To solve this problem, we need to find the area of triangle ABC using the given information.
First, let's draw a diagram to visualize the triangle and its properties.
Based on the problem statement, we have:
1. Triangle ABC, with angle bisector BK.
2. A circle with radius 5/3 passing through B and intersecting AB at point L.
3. The circle is tangent to AC at point K.

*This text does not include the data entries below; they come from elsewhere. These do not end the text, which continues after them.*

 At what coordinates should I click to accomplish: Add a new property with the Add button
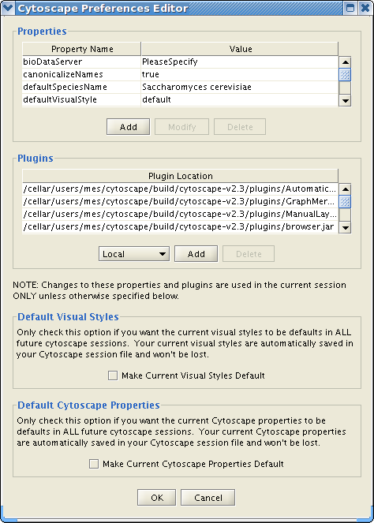[x=128, y=127]
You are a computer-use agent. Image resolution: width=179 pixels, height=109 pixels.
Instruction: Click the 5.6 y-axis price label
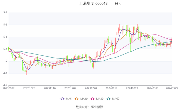[x=5, y=25]
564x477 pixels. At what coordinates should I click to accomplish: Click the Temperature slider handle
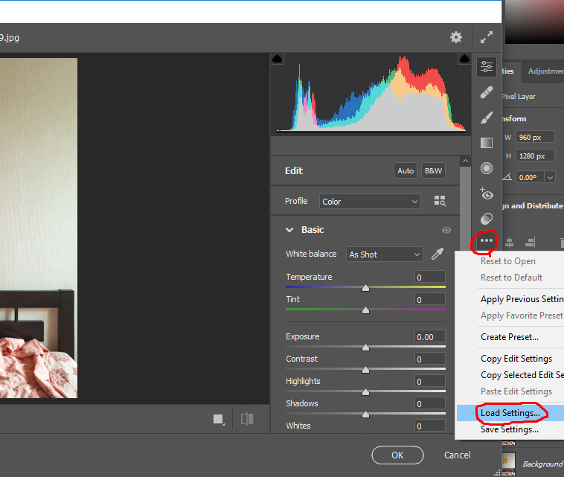(365, 287)
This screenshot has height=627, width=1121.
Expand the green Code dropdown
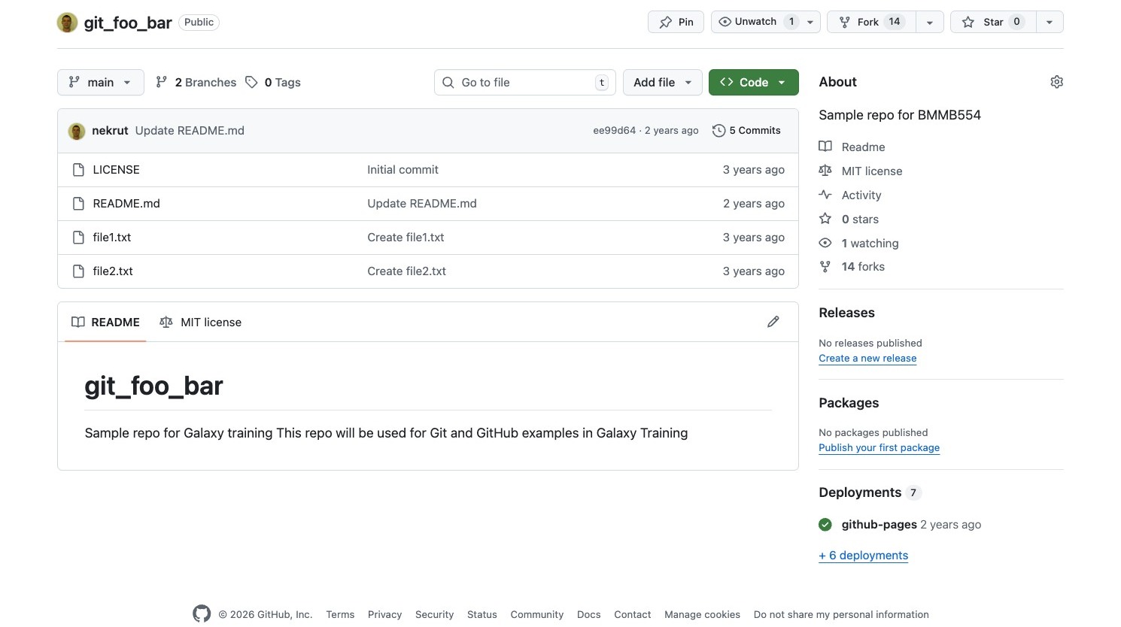click(x=753, y=83)
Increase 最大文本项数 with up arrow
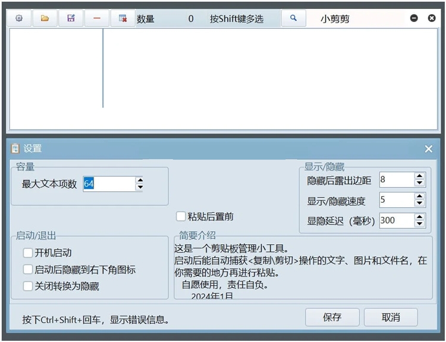This screenshot has height=342, width=446. (x=140, y=181)
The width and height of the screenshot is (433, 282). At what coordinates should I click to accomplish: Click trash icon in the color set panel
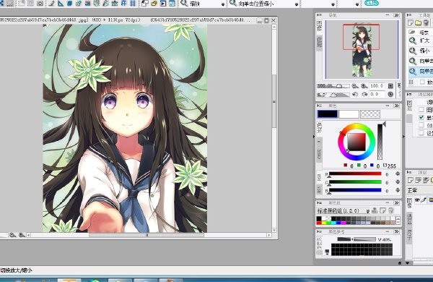tap(390, 210)
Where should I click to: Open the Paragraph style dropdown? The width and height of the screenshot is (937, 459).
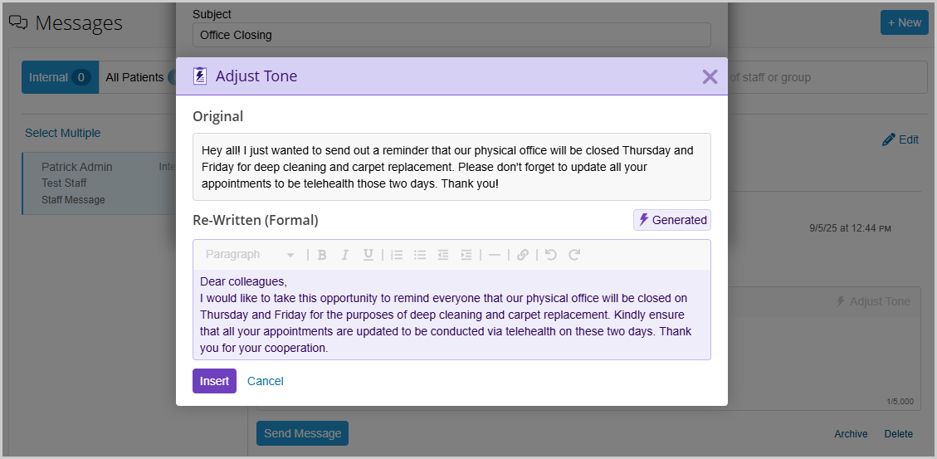[249, 255]
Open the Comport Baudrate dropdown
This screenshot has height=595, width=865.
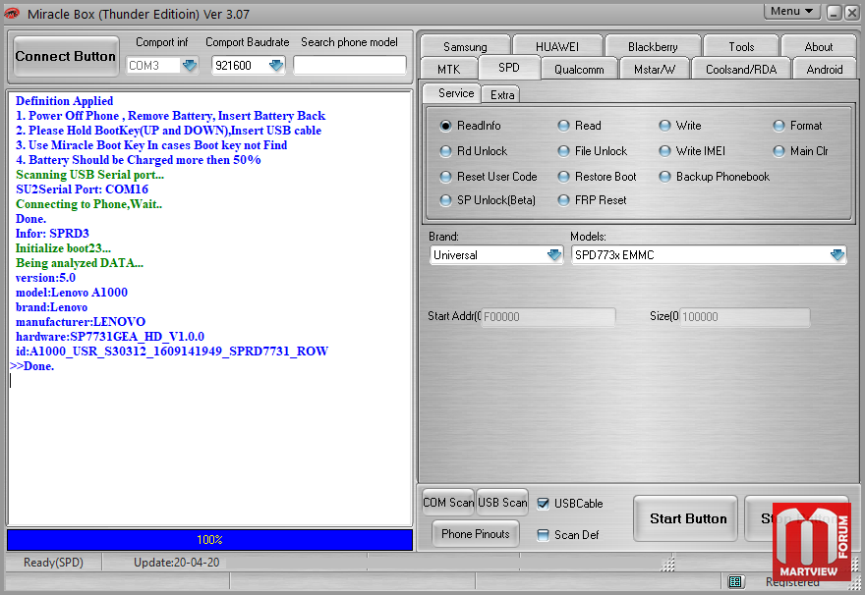pos(276,66)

4. The length of AC is 3√3.
5. The ratio of AK to BL is 6:5.
Let's start by finding the lengths of AK and BL.
Given the ratio of AK to BL is 6:5, let's assign a variable to the common ratio:
Let AK = 6x and BL = 5x.
Next, since AK is a linear segment from A to K and BL is a linear segment from B to L, we can use the angle bisector theorem to establish a relationship between the lengths of AK, BK, and their respective sides of the triangle ABC.
According to the angle bisector theorem, we have:
AC / AB = KX / XB
Since we know that AC = 3√3 and AK + KB = AB, we can substitute the values:
3√3 / AB = 5x / (5x + 6x)
√3 / AB = 5x / 11x
√3 / AB = 5 / 11
AB = 11√3 / 5
Now, we can find the lengths of AK and BL:
AK = 6x = 6 * (11√3 / 5) = 66√3 / 5
BL = 5x = 5 * (11√3 / 5) = 11√3
Since the circle is tangent to AC at K, the distance from the center of the circle to AC is equal to the radius of the circle. Let's denote the center as O.
Applying the Pythagorean theorem in triangle OCK, we have:
OK^2 + CK^2 = CO^2
Since OK is equal to the radius, which is 5/3, and CK is equal to AK (as they are tangent to the circle), we can substitute the values:
(5/3)^2 + (66√3 / 5)^2 = CO^2
25/9 + (66^2 * 3) / (5^2 * 9) = CO^2
25/9 + 4356/225 = CO^2
(225 * 25 + 9 * 4356) / (9 * 25) = CO^2
(5625 + 39104) / 225 = CO^2
44729 / 225 = CO^2
CO^2 ≈ 198.57
CO ≈ √198.57
CO ≈ 14.08
Now that we have the length of OC, we can find the length of BC by subtracting BO (which is the radius of the circle) from CO:
BC = CO - BO
BC = 14.08 - (5/3)
BC = 37/3
Now we have all three sides of triangle ABC:
AB = 11√3 / 5
BC = 37/3
AC = 3√3
To find the area of triangle ABC, we can use Heron's formula:
Area = √(s(s-a)(s-b)(s-c))
where s is the semi-perimeter of the triangle, and a, b, and c are the side lengths.
First, calculate the semi-perimeter:
s = (AB + BC + AC) / 2
s = [(11√3 / 5) + (37/3) + (3√3)] / 2
Now, plug in the values and calculate the area:
Area = √[s(s-a)(s-b)(s-c)]
Finally, we can simplify the expression and find the values of a, b, and c to determine the final answer of a+b+c.